The Kurds, who control a semiautonomous northern enclave, emerged as the pivotal votes after al-Maliki's Shiite-led coalition received a major boost Friday from a powerful Shiite cleric, Muqtada al-Sadr, who once opposed him. The support pushed al-Maliki close to a majority grip in the 325-seat parliament, but he needs help from other factions to break a nearly seven-month impasse.
A Sunni-backed coalition led by a former prime minister, Ayad Allawi, narrowly won March elections, yet without enough clout to control parliament and oust al-Maliki, leaving the country in political limbo.
Eventual Kurdish support for al-Maliki is anticipated.
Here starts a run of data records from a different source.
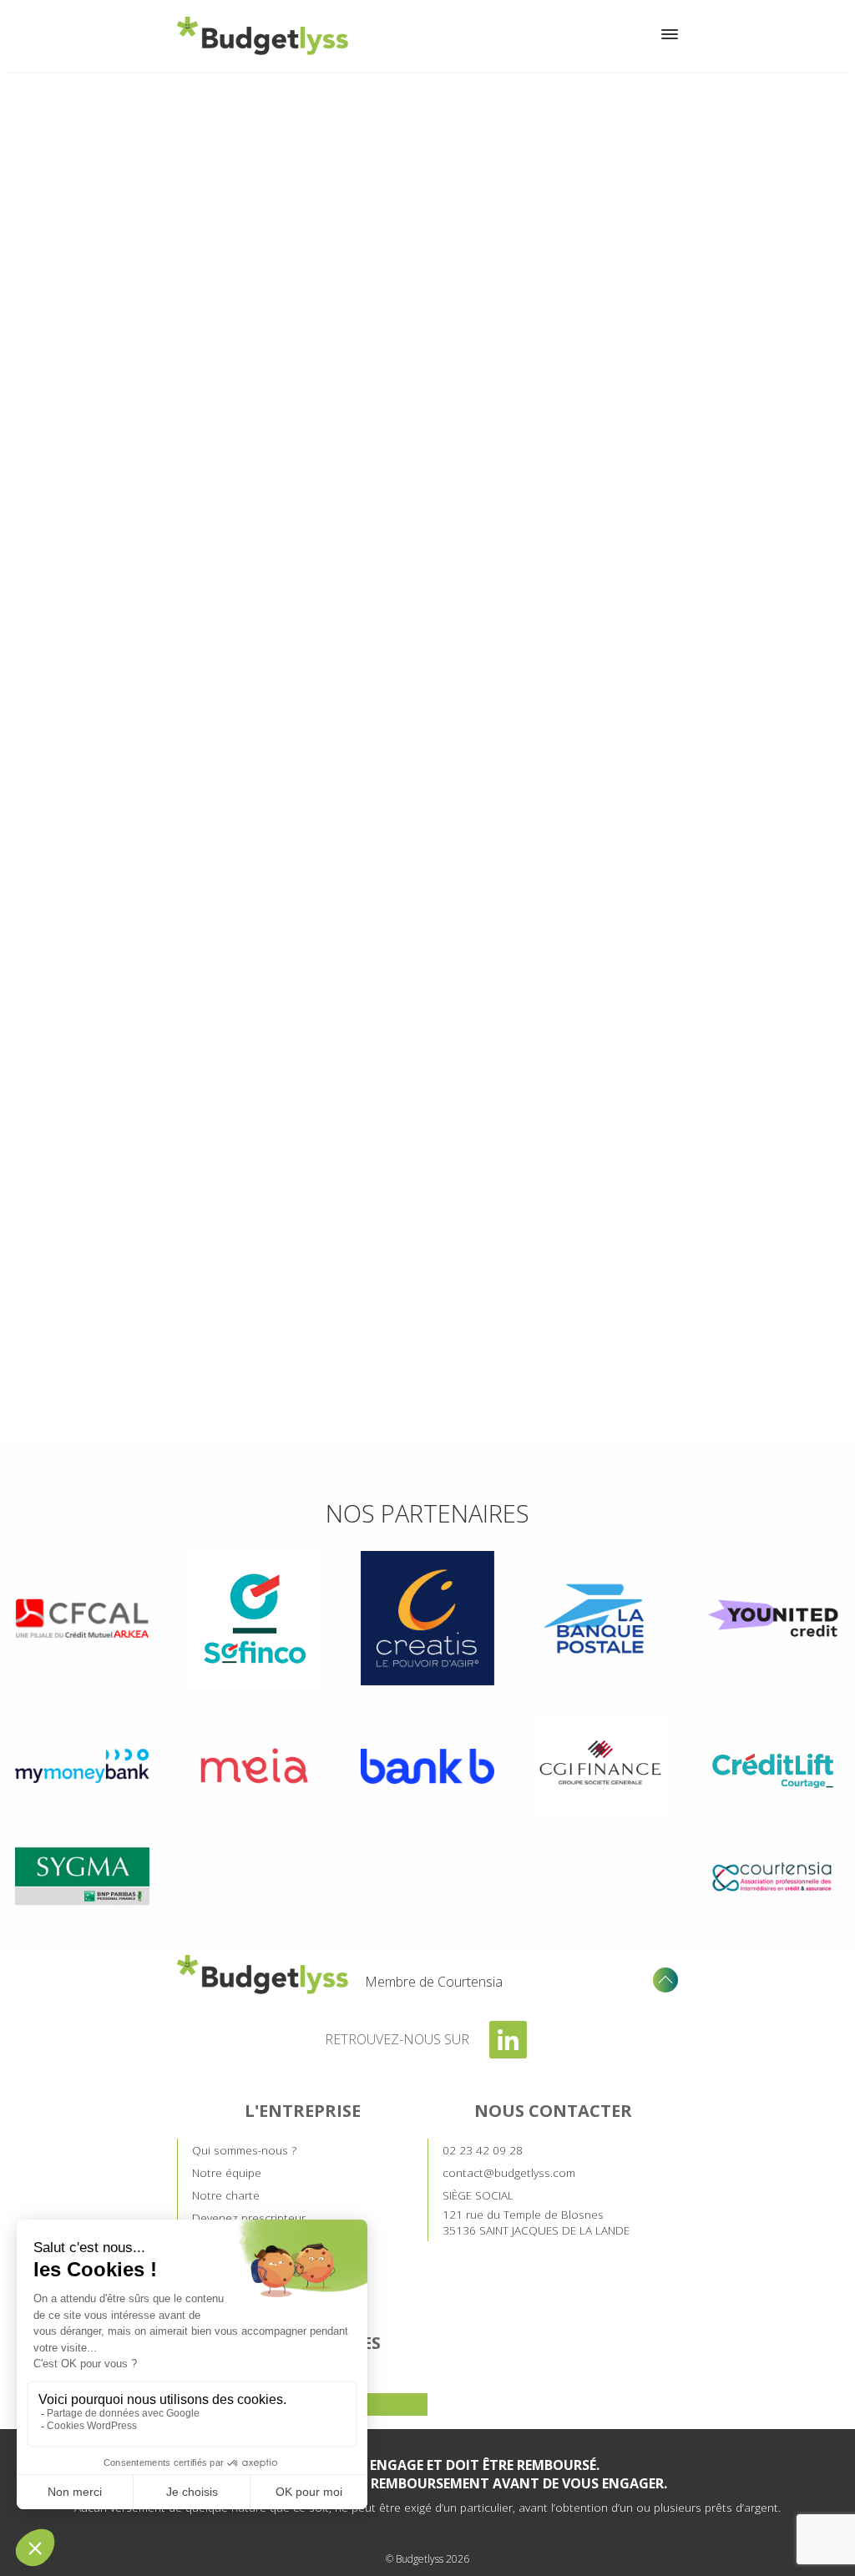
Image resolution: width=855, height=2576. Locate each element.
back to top (665, 1980)
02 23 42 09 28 (483, 2150)
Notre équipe (226, 2172)
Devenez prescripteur (249, 2217)
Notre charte (226, 2195)
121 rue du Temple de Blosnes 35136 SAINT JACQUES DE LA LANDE (536, 2212)
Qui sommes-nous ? (244, 2150)
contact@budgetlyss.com (509, 2172)
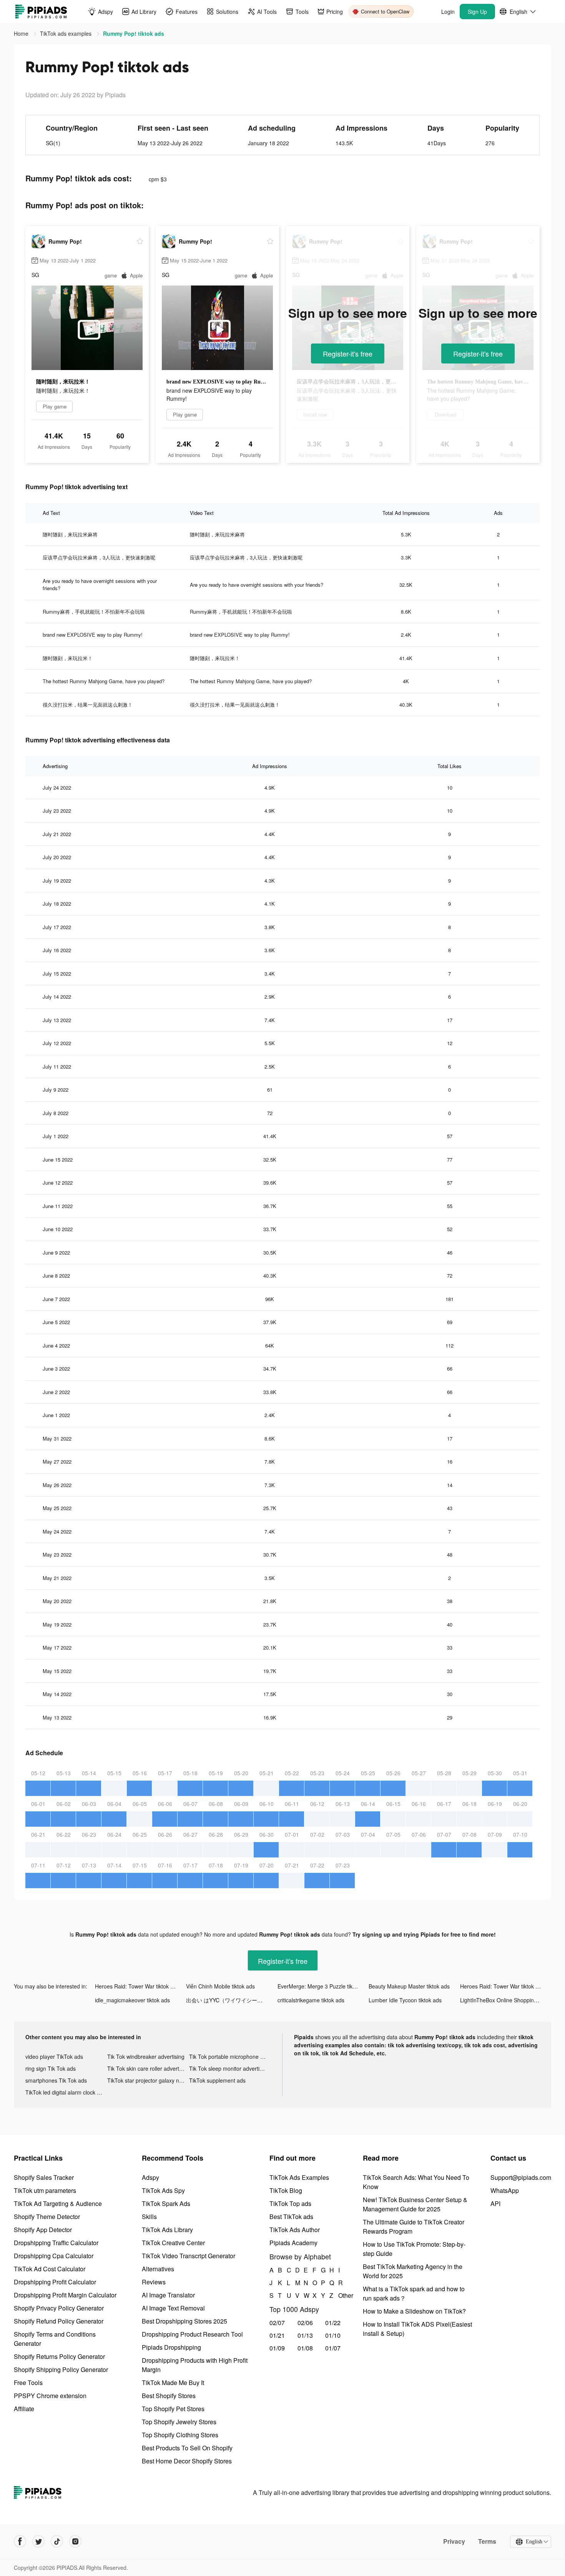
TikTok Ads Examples (299, 2177)
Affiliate (24, 2408)
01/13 (305, 2335)
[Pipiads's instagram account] (75, 2541)
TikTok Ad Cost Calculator (49, 2268)
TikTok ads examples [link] (66, 33)
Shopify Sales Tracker (44, 2177)
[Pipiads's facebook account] (20, 2541)
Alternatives (158, 2268)
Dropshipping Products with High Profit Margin (195, 2365)
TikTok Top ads (290, 2203)
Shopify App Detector (43, 2229)
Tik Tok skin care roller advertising (148, 2068)
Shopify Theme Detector (47, 2216)
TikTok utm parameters (45, 2190)
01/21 (277, 2335)
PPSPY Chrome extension (50, 2395)
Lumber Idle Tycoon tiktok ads (405, 2000)
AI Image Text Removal (173, 2308)
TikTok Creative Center (173, 2242)
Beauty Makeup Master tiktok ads (409, 1986)
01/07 (333, 2348)
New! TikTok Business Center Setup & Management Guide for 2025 (415, 2204)
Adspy (150, 2177)
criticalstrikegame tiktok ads (311, 2000)
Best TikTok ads (291, 2216)
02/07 (277, 2322)
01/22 (333, 2322)
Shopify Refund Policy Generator (58, 2321)
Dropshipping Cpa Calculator (53, 2255)
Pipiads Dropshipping (171, 2347)
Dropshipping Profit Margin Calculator (65, 2295)
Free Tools (28, 2382)
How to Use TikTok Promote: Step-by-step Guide (414, 2249)
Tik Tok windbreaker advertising (145, 2056)
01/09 (277, 2348)
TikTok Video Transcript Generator (188, 2255)
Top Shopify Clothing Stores (180, 2434)
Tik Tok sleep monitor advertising (229, 2068)
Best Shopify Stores (169, 2395)
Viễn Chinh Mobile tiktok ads (220, 1986)
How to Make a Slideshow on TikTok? (414, 2311)
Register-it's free (347, 354)
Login (448, 11)
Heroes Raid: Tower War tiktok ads (137, 1986)
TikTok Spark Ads (166, 2203)
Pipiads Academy (293, 2242)
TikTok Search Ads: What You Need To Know (416, 2182)
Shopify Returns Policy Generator (59, 2356)
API (495, 2203)
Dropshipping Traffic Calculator (56, 2242)
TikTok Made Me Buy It (173, 2382)
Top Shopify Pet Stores (173, 2408)
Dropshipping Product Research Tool (192, 2334)
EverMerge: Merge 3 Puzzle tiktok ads (323, 1986)
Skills (149, 2216)
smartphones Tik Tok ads (56, 2080)
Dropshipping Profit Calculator (55, 2281)
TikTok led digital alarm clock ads (65, 2092)
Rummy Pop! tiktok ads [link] (133, 33)
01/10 (333, 2335)
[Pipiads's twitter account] (38, 2541)
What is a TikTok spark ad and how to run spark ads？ (414, 2293)
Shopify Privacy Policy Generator (59, 2308)
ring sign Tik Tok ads (50, 2068)
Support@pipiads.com (520, 2177)
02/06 (305, 2322)
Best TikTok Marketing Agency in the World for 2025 (412, 2271)
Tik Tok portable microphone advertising (230, 2056)
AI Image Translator (168, 2295)
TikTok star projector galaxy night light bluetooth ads (148, 2080)
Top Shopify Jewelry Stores (179, 2421)
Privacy (454, 2541)
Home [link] (22, 33)
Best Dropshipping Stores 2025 (184, 2321)
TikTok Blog (285, 2190)
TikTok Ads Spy (163, 2190)
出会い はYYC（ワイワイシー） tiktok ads (231, 2000)
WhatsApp (504, 2190)
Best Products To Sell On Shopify (187, 2447)
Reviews (154, 2281)
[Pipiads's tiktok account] (57, 2541)
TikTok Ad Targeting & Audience (58, 2203)
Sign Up (477, 11)
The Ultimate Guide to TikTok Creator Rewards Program (413, 2226)
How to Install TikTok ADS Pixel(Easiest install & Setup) (417, 2329)
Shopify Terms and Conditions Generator (55, 2339)
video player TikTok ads (54, 2056)
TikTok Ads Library (167, 2229)
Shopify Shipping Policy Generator (61, 2369)
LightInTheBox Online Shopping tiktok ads (505, 2000)
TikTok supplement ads (217, 2080)
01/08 (305, 2348)
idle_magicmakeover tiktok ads (132, 2000)
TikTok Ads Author (294, 2229)
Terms (487, 2541)
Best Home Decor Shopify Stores (187, 2460)
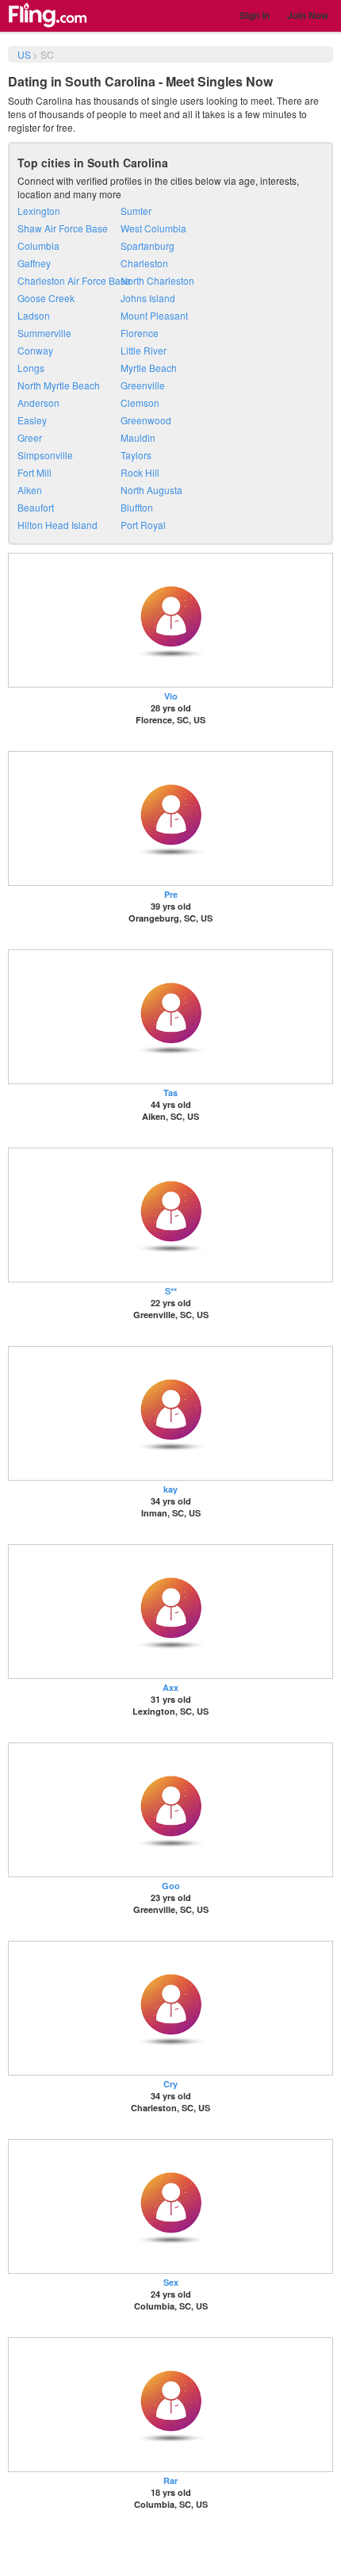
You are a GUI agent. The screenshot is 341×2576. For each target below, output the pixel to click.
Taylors (136, 455)
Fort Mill (34, 472)
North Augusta (151, 489)
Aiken (29, 489)
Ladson (33, 315)
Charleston (144, 263)
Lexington (38, 210)
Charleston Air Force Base (74, 280)
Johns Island (148, 298)
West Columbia (153, 228)
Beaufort (35, 507)
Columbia (38, 245)
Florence (140, 332)
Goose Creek (46, 298)
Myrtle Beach (149, 367)
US (24, 54)
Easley (32, 420)
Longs (30, 367)
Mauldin (138, 437)
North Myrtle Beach (58, 385)
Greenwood (146, 420)
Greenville (143, 385)
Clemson (140, 402)
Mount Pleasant (154, 315)
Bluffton (137, 507)
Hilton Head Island (57, 524)
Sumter (136, 210)
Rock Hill (140, 472)
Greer (29, 437)
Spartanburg (147, 245)
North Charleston (157, 280)
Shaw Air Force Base (62, 228)
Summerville (44, 332)
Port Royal (143, 524)
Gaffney (34, 263)
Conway (35, 350)
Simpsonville (45, 455)
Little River (144, 350)
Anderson (38, 402)
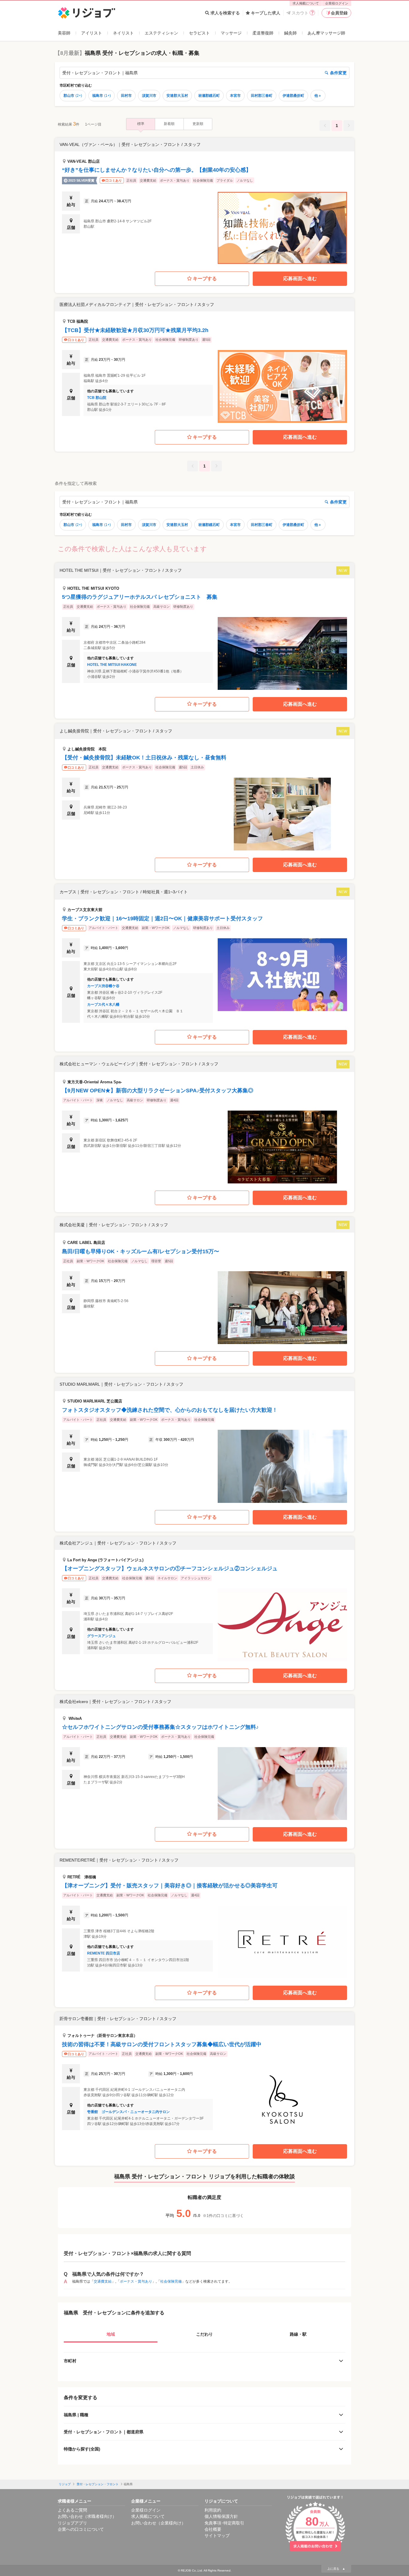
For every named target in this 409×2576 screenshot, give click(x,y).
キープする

But first the Kurds are expected to lobby for their long list of issues, topped by a call for a referendum to decide control of the oil-rich Kirkuk region that is now under Baghdad's sway.
A senior Kurdish official said lawmakers from across the Kurds' three northern provinces gathered Saturday for their first strategy session, but no details were immediately available.